Nonetheless, Parcels’ trademark modus operandi of peppy ‘70s-inclined funk and disco still has plenty more gas left in the tank. It’s showcased best here on Yougotmefeeling and Leaves, two songs that winningly pair pained lyrics about rejection with some of their most joyous, upbeat grooves to date. “If I’m always gonna let you down / Maybe it’s just better if I leave it all behind,” the hook offers on Yougotmefeeling, but a club-ready dance piano groove turns it into a message of empowerment and acceptance rather than gloom. Leaves is even better, the five band members belting out their sharpest hook since Tieduprightnow. It’s another basic four-chorder the whole way through, but make no mistake, this is Parcels at their very best; I struggle to think of a piece of music that inspires quite so much sheer joy in me.

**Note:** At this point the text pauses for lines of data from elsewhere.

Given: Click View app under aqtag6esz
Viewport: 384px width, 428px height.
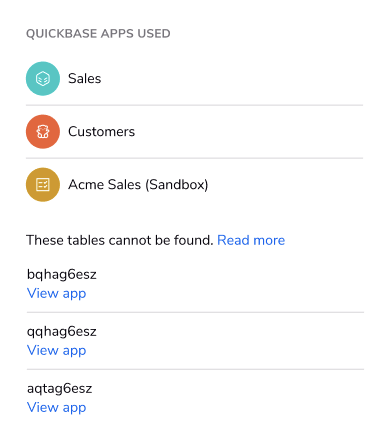Looking at the screenshot, I should tap(57, 408).
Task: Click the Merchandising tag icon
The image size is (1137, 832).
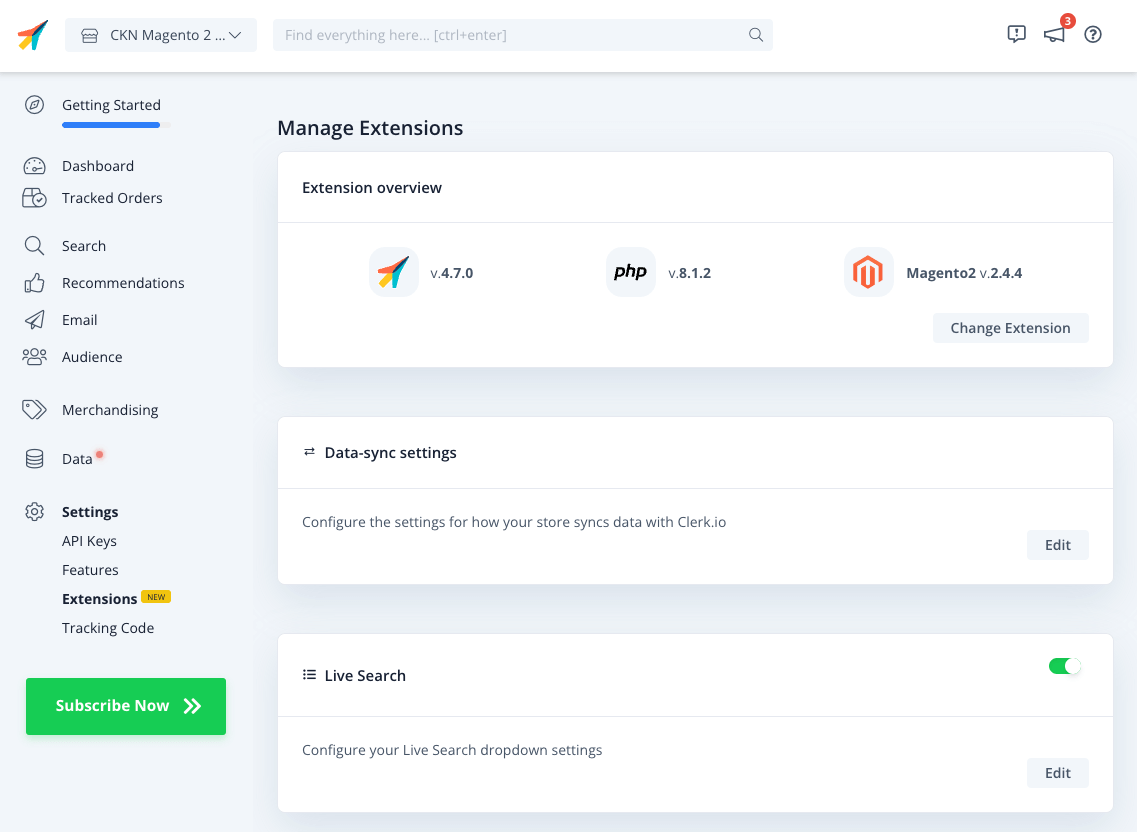Action: tap(35, 410)
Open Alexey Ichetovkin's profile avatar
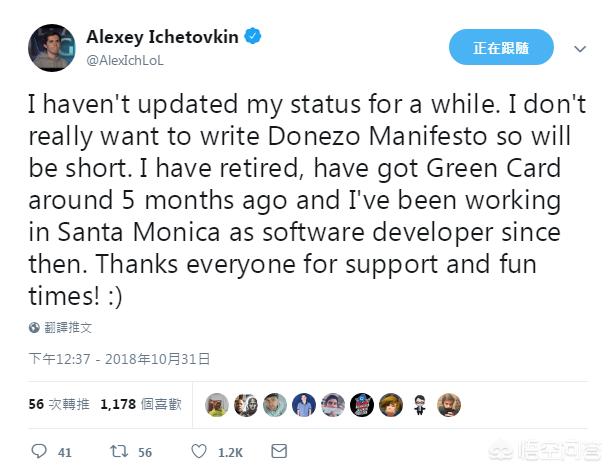 (x=51, y=48)
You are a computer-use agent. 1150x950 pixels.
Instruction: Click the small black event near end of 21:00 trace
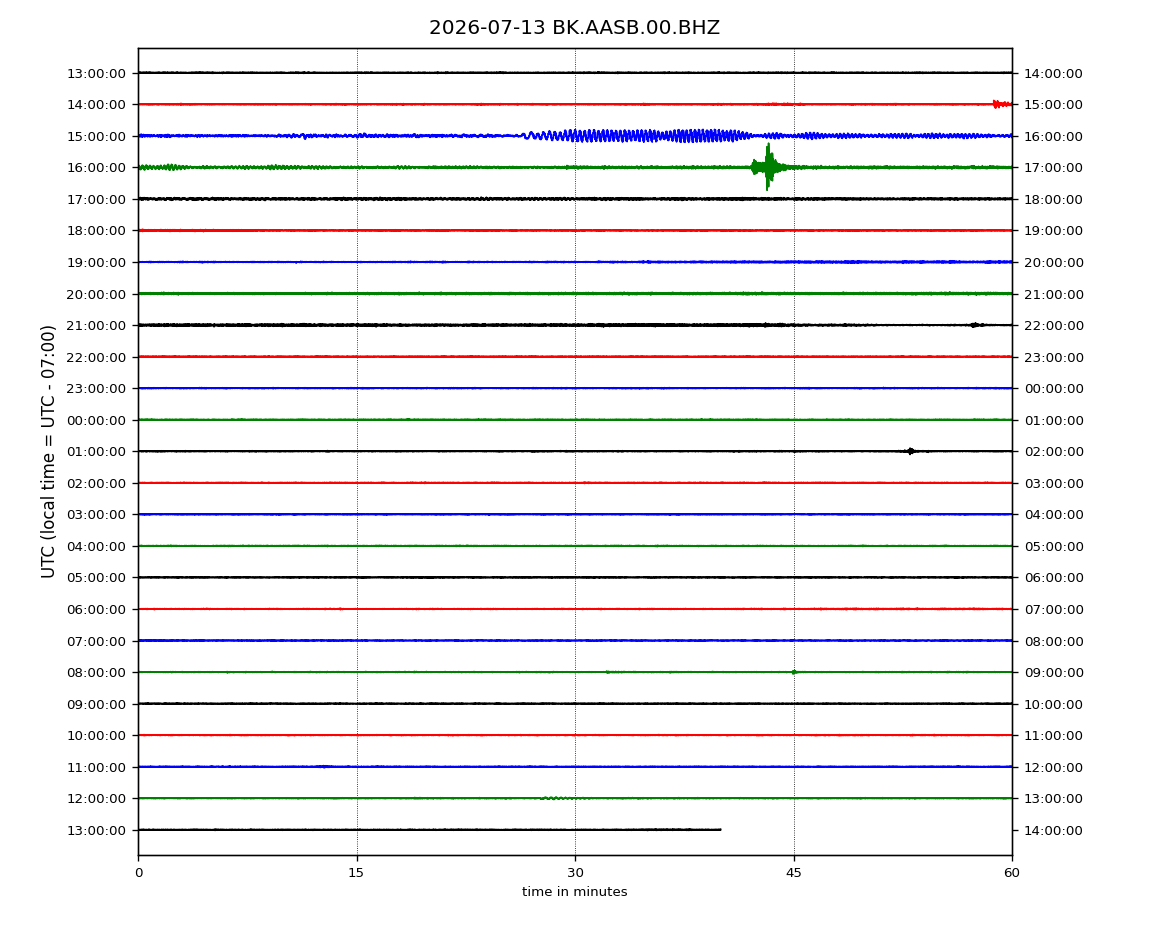tap(975, 325)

The close harmonies of Parcels’ group vocals remain invariably delightful, although Patrick Hetherington seems less comfortable stranded all alone on lead vocals. It’s easy to imagine him downing half a packet of sleeping pills before his lacklustre performance on closing track Iwanttobeyourlightagain, all the more frustrating since gorgeous preceding track Finallyover – which sounds like arriving to a warm home after a long day of work – would have been an apt finish. He sounds similarly drowsy on Sorry, where his repetitive apologies (“I’m sorry that it hurts to be loved / I’m sorry that the world isn’t easy”) ring oddly hollow, like a lover is unable or unwilling to seriously confront their own shortcomings. Perhaps this was the intention, but the track is nonetheless a bit of a downer amongst an album of sunny pop about personal growth. Summerinlove is a better take on Parcels melancholia but still ends up sounding like a watered down Lose Yourself to Dance. Try as they might to nail a more introspective, lovelorn sound, Parcels’ speciality remains sun-kissed bangers destined to fire up festival crowds the world over. LOVED is a valuable addition to the Parcels back catalogue, but if you want to see the best this band has to offer, you’ll simply have to hear them live.